Former les journalistes à couvrir la menace terroriste
9 juillet 2024En Côte d’Ivoire, l’Académie internationale de lutte contre le terrorisme, située à 65 kilomètres d’Abidjan, a formé depuis quatre ans quelque cinq cent militaires ouest-africains à la lutte contre les attaques djihadistes.
La création de cette institution avait été officialisée en novembre 2017 par les présidents ivoirien Alassane Ouattara et français Emmanuel Macron.
Cet établissement forme aussi les professionnels des médias qui couvrent les attaques terroristes. Mais les directives de prudence éditoriale transmises aux journalistes font redouter une tentative de placer les médias sous influence, sur une question aussi sensible.
Construit sur une superficie de 1.100 hectares, l’établissement est constitué de plusieurs bâtiments académiques, des logements et d’un amphithéâtre de 200 places. Mais aussi d’un centre d’entraînement et de formation avec des zones nautiques.
Apprendre à aborder les questions de sécurité
Des journalistes venus du Togo, du Sénégal, du Bénin, de la République démocratique du Congo et de Côte d’Ivoire ont aussi été formés au travail sur les attaques terroristes, et ceci à l'initiative de la fondation allemande Konrad Adenauer.
Adelis Geoffroy Yapi travaille pour le Programme de dialogue de politique sécuritaire en Afrique subsaharienne (Sipodi) de la fondation Konrad Adenauer.
Il justifie le choix de Jacqueville pour cette formation car "l’objectif majeur est de permettre à ces journalistes de se retrouver dans un réseau et de couvrir toutes les questions liées à la sécurité, pas seulement sur le terrorisme, mais sur les questions relatives à la sécurité en Afrique subsaharienne. Pour nous, il était important de rapprocher cette formation d’une ville qui accueille aussi un centre important comme l’Académie de lutte contre le terrorisme en Afrique."
Les attentes des journalistes
Face à la menace de groupes djihadistes qui cherchent à étendre leur influence de la région du Sahel vers celle du golfe de Guinée, le centre de Jacqueville a donc aussi décidé de former les journalistes à la couverture éditoriale de ce sujet.
Gérard Senakpon, spécialiste en stratégie de communication, affirme que les médias sont un enjeu pour les organisations djihadistes qui souhaitent diffuser leur propagande.
Selon lui, "les journalistes sont un élément important de la chaîne de communication et donc il y a une grosse attente, de la part des journalistes, pour que le travail qu’ils font ne puisse pas être un relais de ces mouvements terroristes. C’est pour ça qu’on informe les journalistes. Ceux-ci doivent savoir que dans le plan de communication de ces mouvements, ils sont une cible privilégiée."
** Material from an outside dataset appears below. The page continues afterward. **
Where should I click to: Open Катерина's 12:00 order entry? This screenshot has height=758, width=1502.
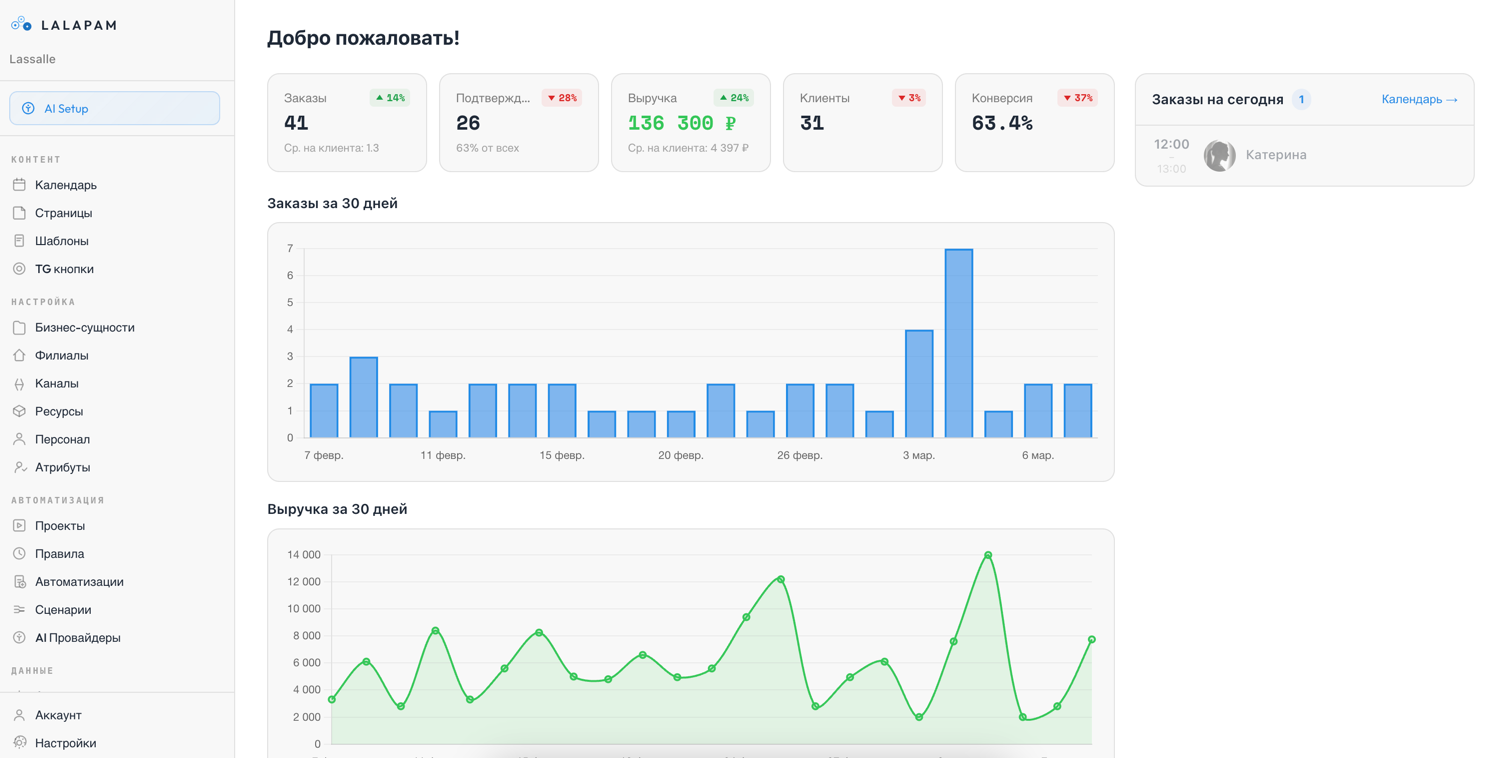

La question de l’indépendance de la presse
Les journalistes qui sont formés sur place, semblent se féliciter du soutien qui leur est apporté.
Antoinette Ameyo, journaliste togolaise, estime que "cette formation est un plus pour nous de savoir quelle information partager avec la population pour ne pas faire paniquer les gens, mais plutôt apaiser la situation dans notre sous-région aujourd’hui."
Pourtant, cette volonté d’encadrer le travail des journalistes peut laisser redouter une tentative de contrôler la couverture éditoriale des attaques terroristes.
Le journaliste et analyste André Sylver Konan invite ainsi les journalistes à ne pas s’autocensurer puisque "en censurant les médias, en mettant des restrictions sur leurs façons de traiter l’information liée à certains conflits, cela sert finalement le terrorisme. Donc ceux qui font l’apologie du terrorisme sont ceux qui ne font pas leurs devoirs régaliens de résolution de certains problèmes qui servent justement de justificatif au terrorisme. En fin de compte, qui fait l’apologie du terrorisme ? C’est la question."